Лысая голова и трезвый ум - Костин Сергей (лучшие книги без регистрации txt) 📗
— И смотрят на нас души тех, кто лежит в могилах, — мысль кажется умной, поэтому произносится вслух.
— Дурак, — тихо взвизгивает Баобабова, непозволительно близко сокращая дистанцию. — Ой! Что это?
В черной глубине кладбища рождается тоскливый звук. Вой не вой, но жуткий скрежет пронизывает ухо, заставляет покрываться кожу мелкими пупырями.

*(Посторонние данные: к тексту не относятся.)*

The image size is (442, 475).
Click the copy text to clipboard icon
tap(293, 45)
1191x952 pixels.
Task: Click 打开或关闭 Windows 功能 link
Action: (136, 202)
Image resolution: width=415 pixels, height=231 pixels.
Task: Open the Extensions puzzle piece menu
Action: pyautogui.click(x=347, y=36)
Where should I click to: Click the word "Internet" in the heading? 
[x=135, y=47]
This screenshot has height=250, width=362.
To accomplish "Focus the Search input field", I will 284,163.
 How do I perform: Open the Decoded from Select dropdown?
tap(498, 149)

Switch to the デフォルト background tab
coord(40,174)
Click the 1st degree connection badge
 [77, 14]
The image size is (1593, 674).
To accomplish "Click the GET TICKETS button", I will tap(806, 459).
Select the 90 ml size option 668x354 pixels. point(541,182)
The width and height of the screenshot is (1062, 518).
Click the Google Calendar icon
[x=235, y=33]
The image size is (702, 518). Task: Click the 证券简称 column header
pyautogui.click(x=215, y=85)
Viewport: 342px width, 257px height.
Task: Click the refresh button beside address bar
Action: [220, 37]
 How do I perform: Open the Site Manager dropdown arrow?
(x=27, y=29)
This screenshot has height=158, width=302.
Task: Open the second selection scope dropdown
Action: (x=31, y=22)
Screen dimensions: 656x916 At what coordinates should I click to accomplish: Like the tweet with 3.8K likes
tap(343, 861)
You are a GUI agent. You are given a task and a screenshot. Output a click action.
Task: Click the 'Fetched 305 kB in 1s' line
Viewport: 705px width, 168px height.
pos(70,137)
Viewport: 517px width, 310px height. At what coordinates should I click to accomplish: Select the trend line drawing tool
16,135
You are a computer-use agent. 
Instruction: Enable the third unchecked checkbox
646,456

— Да псих какой-то пенопластом по стеклу елозит, — успокаиваю напарника.
— Какой такой псих? — почти скулит Машка. Боевой дух прапорщика Баобабовой подло покинул хозяйку и присоединился к душам предков. Смешно.
— Да, собаки это местные.
Не совсем уверен, что кладбищенские собачки способны производить столь мерзопакостные звуки. Но другой версии нет.
Мария немного успокаивается. Ее горячее дыхание так близко от моего затылка, что невольно вспоминаются рассказы о могильных вампирах.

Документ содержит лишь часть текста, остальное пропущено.